The threat intelligence firm observed two instances, one in February and another in June, of cyber criminals taking to popular cyber crime forums to advertise their need for native English speakers in an attempt to outsource the social engineering work behind BEC. One of these hackers had obtained access to custom Microsoft Office 365 domains and just wanted a native English speaker to do the sweet-talking.

“Actors like those we witnessed are searching for native English speakers since North American and European markets are the primary targets of such scams. The use of proper English is very important to these actors, as they want to ensure the messages they send to their victims — mainly high-level employees of an organisation — do not raise any red flags,” the firm said.

According to Javvad Malik, security awareness advocate at KnowBe4, while recruiting native English speakers could very well help rid cyber criminals of one of the most telling red flags in a phishing email, which is poor spelling and grammar, corporate workers and individual Internet users can still spot a phishing trick or a BEC scam.

“Poor spelling and grammar is by far the only red flag in phishing emails, and well-trained users can spot the other signs of a phishing email, particularly BEC scams. Some of these include the subject line, any links or attachments, who the email is from, the date and time it was sent, and of course the content.

“In particular, people should be aware of what the ask is, and whether action is requested on their part in order to avoid a negative consequence or to gain something of value. When in doubt, users should report suspicious emails to their IT team or try to validate by contacting the alleged sender by other means,” he said.

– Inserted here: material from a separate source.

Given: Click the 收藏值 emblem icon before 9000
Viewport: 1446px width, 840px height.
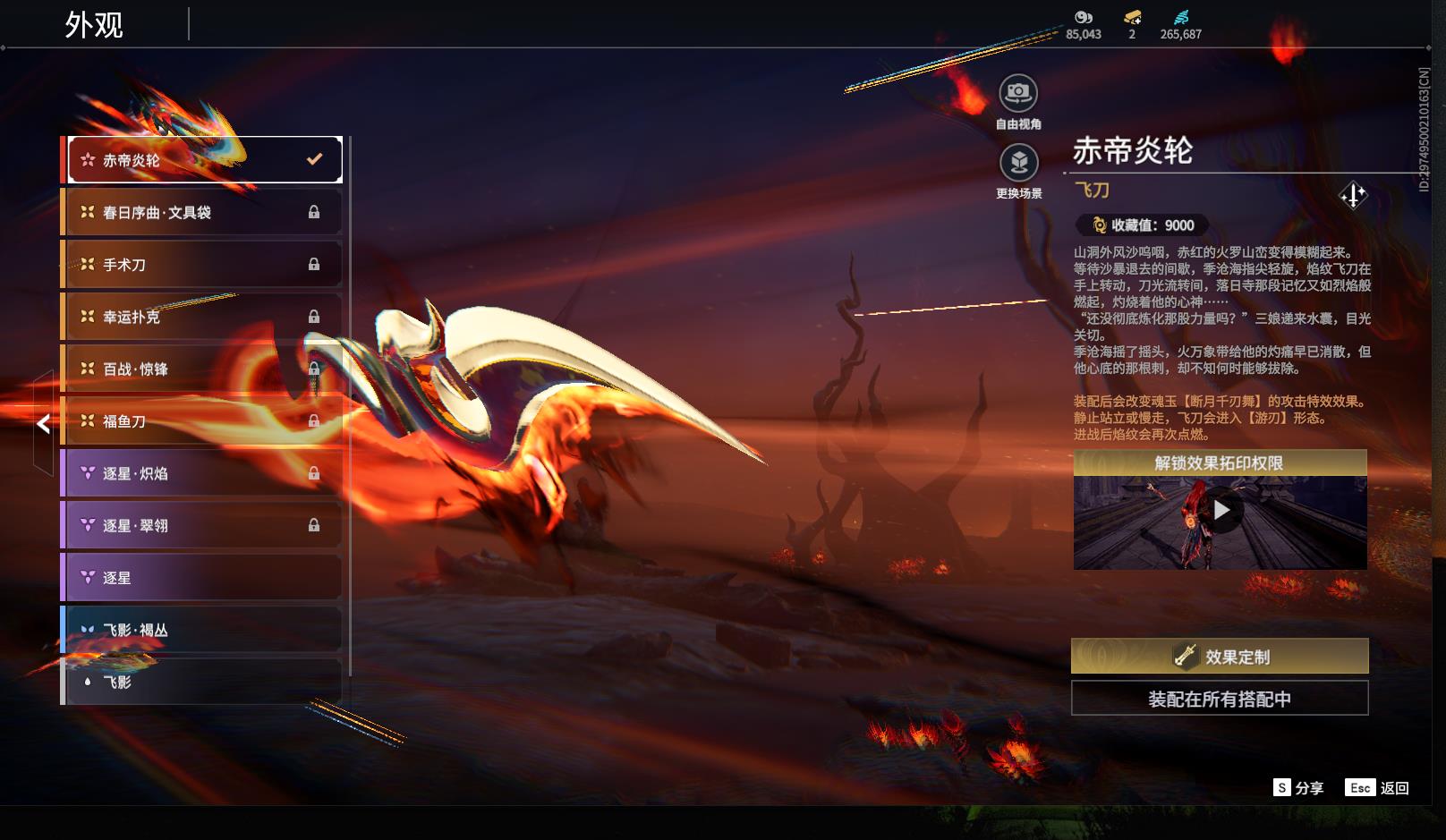Looking at the screenshot, I should pyautogui.click(x=1098, y=224).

According to Intel 471, aside from native English speakers, cyber criminals are also actively recruiting people with other skill sets, such as those skilled in laundering stolen money to make them untraceable, and those who can obtain large email databases maintained by organisations.

Recently, cloud security firm Abnormal Security also discovered how a Nigerian cyber criminal was attempting to bribe corporate workers with rewards of up to $1 million in bitcoin or 40% of the proceeds if they deployed ransomware inside their corporate networks on behalf of the hackers.